Editorial: Newsom is right to order OC beaches to close

Crowds fill up the shores of Newport Beach on April 25, 2020. Photo courtesy of Mindy Schauer, Orange County Register/SCNG.

By Karen Phan 

California Governor Gavin Newsom announced Thursday afternoon that all Orange County (OC) beaches must temporarily close. Given the photos of overcrowded OC beaches that made national headlines last Saturday, this order from Newsom is absolutely necessary. 

California, the most populated state, has handled the COVID-19 pandemic well because of our quick response measures, including the stay-at-home order that became effective March 19. Various counties across the state, such as Los Angeles and those in the Bay Area, also implemented shelter-in-place protocols before or after Newsom’s state-wide mandate. 

Staying at home and practicing social distancing make all the difference in slowing the transmission of COVID-19. Fewer people are out in public; most who go out wear masks, stay at least six feet apart and don’t linger for long. We’re not leading in COVID-19 cases and deaths, and our numbers are comparable to states with far smaller populations. California, the first in the nation to have a stay-at-home order, is “bending the curve,” Newsom said in early April. 

This is exactly what we want to be doing. Flattening the curve keeps more people safe and helps the healthcare system tremendously because hospitals are not being overwhelmed with patients. That way, there are enough healthcare workers to take care of patients, and resources are not stretched as thin as they would be if healthcare facilities were flooded all at once. 

California has kept the curve flat up to now, but our job isn’t done. Flattening the curve must be a sustained effort and if we lift our protective measures too soon, we could see a large spike in cases. We have to be especially careful since we saw a surge in cases state-wide and in OC last week.

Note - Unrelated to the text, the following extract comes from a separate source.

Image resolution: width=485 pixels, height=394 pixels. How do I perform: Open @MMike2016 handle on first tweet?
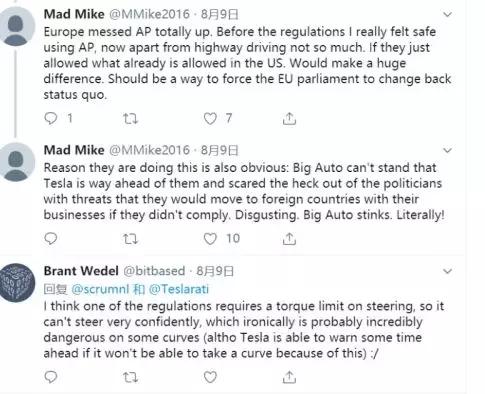coord(150,14)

While many Californians are diligently staying home and social distancing, some are not. Despite beach parking lots and numerous piers having been closed in March, last weekend throngs of people filled the shores of OC beaches without wearing masks or complying with social distancing guidelines. 

Some point to photographs that show stretches of surf where beachgoers are responsibly distanced, or cite police reports saying ‘most’ or ‘a majority of’ families are practicing social distancing. While that is encouraging, what matters is the minority who aren’t practicing social distancing—because each and every one of those groups or individuals increases the risk of transmission.

Even if most beachgoers practice social distancing for most of their time at the beach, moving around outside in a public place in proximity to other people still increases the risk of transmission compared to staying home and making exceptions only for essential activities. 

Our number one priority right now as a state should be to continue to flatten the curve, and that will only happen when we stay home and practice social distancing when in public. Keeping the beaches open for a potential repeat of what happened last weekend, even with police and health officials monitoring the masses, is counterproductive and threatens the curve. 

There is a very real possibility that people who visited the beaches last weekend had COVID-19, were asymptomatic and unknowingly transmitted it or brought it back to their communities. We don’t know that for sure right now, but we should be able to tell if last weekend’s beach day caused a spike in cases these next five to ten days, Andrew Noymer, a public health professor at the University of California, Irvine, told the Guardian

We might not see a surge in cases—hopefully, we don’t. Even if we don’t, and even though Huntington Beach Mayor Lyn Semeta says OC “has among the lowest per-capita COVID-19 death rates in California,” it might not stay that way when OC residents, and visitors from neighboring counties, flock the beaches with minimal protection and sanitation.

Huntington Beach, and possibly other coastal cities, are fighting Newsom and the state of California, claiming that the hard beach closures are punishment and abuse of power. OC Supervisor Michelle Steel argued that residents should be rewarded for respecting the stay-at-home order and social distancing, and OC Supervisor Don Wagner claimed OC’s curve is “trending down.”

But you don’t give rewards for unfinished work. As of the time of publication, OC reported 163 COVID-19 cases on May 1, the highest number of new cases in one day. OC reported 103 and 133 COVID-19 cases on April 29 and April 30, respectively, according to data from the OC Health Care Agency. Let’s hold onto that reward until we break our 100-cases-per-day streak and consistently see that we have fewer cases each day. 

Prioritizing recreation and local authority at the expense of public health is dangerous and selfish. The irony is that the communities most passionate about lifting the stay-at-home order, including Orange County and Huntington Beach, are likely to force prolongations of the restrictions by flouting public health guidelines and ignoring experts’ advice.

The beach is not essential right now. You will not die if you don’t go to the beach. You can get your second chance at the beach—no one can get a second chance to live. 

Justin Hsieh and Katy Nguyen contributed to this story.